In my last post I began talking more about our protection technology stack. The focus of that post was our more traditional detection mechanism based on 1-1 signatures. While we have done a tremendous amount to push the envelope regarding what traditional signatures can do (for example, by using a cloud publishing model that facilitates real-time protection), the fact is that the traditional 1-1 signature-based approach will never be a comprehensive solution to the vast array of threats our customers face on a daily basis.
To address that issue, we have a number of additional engines that form a part of our overall protection capabilities. I’d like to respectively talk very briefly about two of them today, namely the Ethos generic detection engine and the Spero Machine Learning engine.
Ethos Generic Detections
Ethos generic detections go one step further and try to “generalize” existing traditional fingerprints. The idea is that even if a virus author made a number of shallow changes to a specific piece of malicious software as a means to circumvent signature-based detection (which is remarkably common), we can still catch this threat via Ethos. At the “heart” of Ethos are automated algorithmic techniques for creating signatures that “withstand” such superficial changes. While many vendors employ some form of generic detection, what makes the Ethos system unique is the level of automation we have built in around signature generation.
Incumbent AntiVirus companies rely on human analysts to come up with generic signatures. Immunet’s technology is algorithmic. The result is that our customers are protected in near-real time (which is critical considering that threats are highly ephemeral and are often alive for just a few hours). As before, we are able to accomplish this type of automation because of our data driven approach, which allows us to determine automatically the threats that are suitable for generic signature creation and to algorithmically create those signatures. Furthermore, we can monitor how this technology is performing in the field, what threats it is catching, and how malware variants are evolving.
Spero Machine Learning Technology
The other critical piece of Immunet's offering is our Spero technology, which leverages machine learning techniques to detect malicious software. While the general idea of using machine learning techniques in an AntiVirus technology is not new and while a small number of AntiVirus vendors appear to have begun leveraging these techniques, there are several aspects of our approach that are worth noting.
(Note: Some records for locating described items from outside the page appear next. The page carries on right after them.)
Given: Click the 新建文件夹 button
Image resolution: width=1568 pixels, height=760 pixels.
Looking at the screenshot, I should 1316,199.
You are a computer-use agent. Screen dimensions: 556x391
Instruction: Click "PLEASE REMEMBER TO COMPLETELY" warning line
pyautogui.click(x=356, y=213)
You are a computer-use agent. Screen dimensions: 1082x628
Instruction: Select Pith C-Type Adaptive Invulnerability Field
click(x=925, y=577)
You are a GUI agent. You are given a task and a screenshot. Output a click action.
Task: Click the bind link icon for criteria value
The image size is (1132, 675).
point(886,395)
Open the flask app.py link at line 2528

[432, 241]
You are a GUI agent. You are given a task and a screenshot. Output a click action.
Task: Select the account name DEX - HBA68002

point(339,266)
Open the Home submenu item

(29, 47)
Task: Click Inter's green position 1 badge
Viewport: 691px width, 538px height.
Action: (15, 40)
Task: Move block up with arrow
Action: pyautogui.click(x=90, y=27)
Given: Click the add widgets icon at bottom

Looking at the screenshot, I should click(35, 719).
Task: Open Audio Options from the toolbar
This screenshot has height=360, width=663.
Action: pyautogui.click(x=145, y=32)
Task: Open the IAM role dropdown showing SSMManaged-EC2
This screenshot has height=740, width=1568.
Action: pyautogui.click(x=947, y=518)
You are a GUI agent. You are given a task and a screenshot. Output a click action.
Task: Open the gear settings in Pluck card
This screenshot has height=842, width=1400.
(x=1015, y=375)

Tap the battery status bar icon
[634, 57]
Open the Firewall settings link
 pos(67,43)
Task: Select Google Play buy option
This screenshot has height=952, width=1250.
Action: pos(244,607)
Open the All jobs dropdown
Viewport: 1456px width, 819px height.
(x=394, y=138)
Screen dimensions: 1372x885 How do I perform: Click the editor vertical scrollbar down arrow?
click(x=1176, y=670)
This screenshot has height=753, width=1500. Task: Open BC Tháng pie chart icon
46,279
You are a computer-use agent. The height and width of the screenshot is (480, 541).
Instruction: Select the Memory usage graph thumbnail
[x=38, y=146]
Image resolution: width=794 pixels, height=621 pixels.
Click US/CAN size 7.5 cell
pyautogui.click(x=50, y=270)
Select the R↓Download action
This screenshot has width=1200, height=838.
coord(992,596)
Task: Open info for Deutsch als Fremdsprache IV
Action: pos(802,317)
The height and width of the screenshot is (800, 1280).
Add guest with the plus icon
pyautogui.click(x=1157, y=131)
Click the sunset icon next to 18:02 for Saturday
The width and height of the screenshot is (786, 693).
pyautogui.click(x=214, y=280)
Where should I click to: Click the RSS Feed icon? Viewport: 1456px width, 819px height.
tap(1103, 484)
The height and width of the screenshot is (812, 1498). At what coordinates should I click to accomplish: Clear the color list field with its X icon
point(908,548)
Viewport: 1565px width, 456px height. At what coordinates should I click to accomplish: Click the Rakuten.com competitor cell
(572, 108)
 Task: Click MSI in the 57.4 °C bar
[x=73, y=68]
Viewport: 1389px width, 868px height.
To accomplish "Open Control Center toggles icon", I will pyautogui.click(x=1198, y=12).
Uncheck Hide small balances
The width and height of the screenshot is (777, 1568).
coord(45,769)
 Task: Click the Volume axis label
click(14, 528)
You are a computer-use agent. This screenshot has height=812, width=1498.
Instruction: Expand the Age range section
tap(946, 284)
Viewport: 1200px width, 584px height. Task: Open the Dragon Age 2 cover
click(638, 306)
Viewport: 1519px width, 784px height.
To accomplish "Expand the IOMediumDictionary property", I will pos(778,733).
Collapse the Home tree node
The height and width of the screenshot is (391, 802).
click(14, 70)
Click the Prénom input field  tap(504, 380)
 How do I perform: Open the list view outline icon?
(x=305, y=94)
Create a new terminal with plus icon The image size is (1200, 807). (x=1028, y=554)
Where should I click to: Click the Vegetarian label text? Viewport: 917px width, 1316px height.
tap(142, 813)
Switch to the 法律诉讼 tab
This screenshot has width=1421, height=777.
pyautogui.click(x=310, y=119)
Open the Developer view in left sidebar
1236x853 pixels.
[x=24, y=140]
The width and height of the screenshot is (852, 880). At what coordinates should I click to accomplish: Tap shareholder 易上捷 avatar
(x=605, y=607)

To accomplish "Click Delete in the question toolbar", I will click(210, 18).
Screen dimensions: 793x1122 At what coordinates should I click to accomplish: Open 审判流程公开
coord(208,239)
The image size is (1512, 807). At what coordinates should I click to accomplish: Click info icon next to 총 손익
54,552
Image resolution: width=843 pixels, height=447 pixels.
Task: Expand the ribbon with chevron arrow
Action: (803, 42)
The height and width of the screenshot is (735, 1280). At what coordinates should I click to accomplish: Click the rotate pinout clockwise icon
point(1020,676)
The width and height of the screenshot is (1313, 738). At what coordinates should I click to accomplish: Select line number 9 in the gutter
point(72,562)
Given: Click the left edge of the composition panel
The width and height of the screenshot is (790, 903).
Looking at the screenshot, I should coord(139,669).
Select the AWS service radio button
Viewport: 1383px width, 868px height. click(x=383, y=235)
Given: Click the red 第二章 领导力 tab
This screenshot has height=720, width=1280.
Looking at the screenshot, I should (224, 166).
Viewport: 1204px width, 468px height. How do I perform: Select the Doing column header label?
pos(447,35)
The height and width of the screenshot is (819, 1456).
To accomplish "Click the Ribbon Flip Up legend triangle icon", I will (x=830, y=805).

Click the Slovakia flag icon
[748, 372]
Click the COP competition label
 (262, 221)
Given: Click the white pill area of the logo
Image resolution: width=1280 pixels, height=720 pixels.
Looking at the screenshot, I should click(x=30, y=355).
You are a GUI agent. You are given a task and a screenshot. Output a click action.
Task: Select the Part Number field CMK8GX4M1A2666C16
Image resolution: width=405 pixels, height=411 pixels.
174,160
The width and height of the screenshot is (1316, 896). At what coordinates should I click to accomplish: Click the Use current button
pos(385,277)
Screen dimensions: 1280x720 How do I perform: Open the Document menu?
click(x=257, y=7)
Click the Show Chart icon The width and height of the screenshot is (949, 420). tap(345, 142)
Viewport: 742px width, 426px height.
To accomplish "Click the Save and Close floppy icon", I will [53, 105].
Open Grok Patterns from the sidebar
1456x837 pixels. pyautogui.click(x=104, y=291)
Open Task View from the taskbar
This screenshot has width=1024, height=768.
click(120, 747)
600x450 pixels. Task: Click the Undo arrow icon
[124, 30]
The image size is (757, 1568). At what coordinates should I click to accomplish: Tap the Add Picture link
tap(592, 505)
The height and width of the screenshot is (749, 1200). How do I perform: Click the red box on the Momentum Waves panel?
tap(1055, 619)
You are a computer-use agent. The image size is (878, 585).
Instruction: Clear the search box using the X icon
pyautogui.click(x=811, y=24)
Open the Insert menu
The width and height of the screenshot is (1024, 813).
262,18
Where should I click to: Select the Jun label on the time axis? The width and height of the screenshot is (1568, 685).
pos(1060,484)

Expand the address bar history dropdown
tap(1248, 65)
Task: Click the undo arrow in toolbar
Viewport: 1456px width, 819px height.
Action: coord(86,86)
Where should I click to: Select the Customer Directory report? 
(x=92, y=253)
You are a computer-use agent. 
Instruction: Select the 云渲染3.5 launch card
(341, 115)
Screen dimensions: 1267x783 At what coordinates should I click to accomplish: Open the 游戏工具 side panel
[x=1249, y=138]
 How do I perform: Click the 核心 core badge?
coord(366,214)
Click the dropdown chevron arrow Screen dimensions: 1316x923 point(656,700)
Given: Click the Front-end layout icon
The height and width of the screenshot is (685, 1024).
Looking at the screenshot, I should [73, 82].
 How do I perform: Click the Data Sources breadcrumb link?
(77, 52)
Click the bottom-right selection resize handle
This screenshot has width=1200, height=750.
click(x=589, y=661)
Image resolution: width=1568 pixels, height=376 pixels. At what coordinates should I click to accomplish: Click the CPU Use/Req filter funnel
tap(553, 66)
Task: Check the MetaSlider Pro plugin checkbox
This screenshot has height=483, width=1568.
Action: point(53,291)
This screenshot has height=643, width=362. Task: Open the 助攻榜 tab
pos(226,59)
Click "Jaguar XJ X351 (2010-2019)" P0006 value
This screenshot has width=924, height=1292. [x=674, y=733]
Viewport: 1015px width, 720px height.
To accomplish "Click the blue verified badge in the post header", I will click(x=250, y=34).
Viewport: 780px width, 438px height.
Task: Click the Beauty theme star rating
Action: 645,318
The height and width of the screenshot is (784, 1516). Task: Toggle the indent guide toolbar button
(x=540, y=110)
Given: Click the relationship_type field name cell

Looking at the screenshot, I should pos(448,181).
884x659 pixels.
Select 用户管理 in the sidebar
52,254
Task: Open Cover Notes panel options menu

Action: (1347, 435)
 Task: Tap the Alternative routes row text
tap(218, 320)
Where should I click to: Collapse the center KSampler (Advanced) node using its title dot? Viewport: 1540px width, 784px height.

First, we use actual field data as the basis for training and evaluating our classifiers. Our ability to do so is a consequence of our cloud-based architecture, which gives us extensive visibility into our real-world performance. Furthermore, since we have taken a data driven approach from the onset, we are able to effectively train on exactly the kind of data our classifiers will encounter in the field. (Without this type of architecture, machine learning techniques – as powerful as they are – would essentially amount to shooting in the dark.) Having the right data source is the foundation on which machine learning techniques must run. Without good data, trying to apply changes and tweaks further down the stack is a pointless exercise in futility (that far too many people seem to be addicted to).
Second, we also leverage a number of distributed computing, advanced data mining, and machine learning techniques, such as Map Reduce, feature selection, and cost-sensitive classification. In this regard, we have benefitted tremendously from the recent “big data” movement that has resulted in advances in the underlying algorithms, frameworks, and available tools for being able to process, analyze, and visualize large data sets.
Overall, Ethos and Spero have been very powerful technologies for us. They have given us a remarkable window into the vast spectrum of threats that evade traditional signature-based approaches. Time and again we have seen these technologies identify threats that many vendors miss. Beyond these technologies, we do have a number of others that I can’t go into just yet. But what I think makes Immunet so compelling is that our underlying architecture correctly looks at AntiVirus protection as a “big data” problem. This architecture allows us to rapidly innovate and bring new ideas into the field. In the race against the bad guys, I fundamentally believe that this approach is fueling our ability to break away from the pack.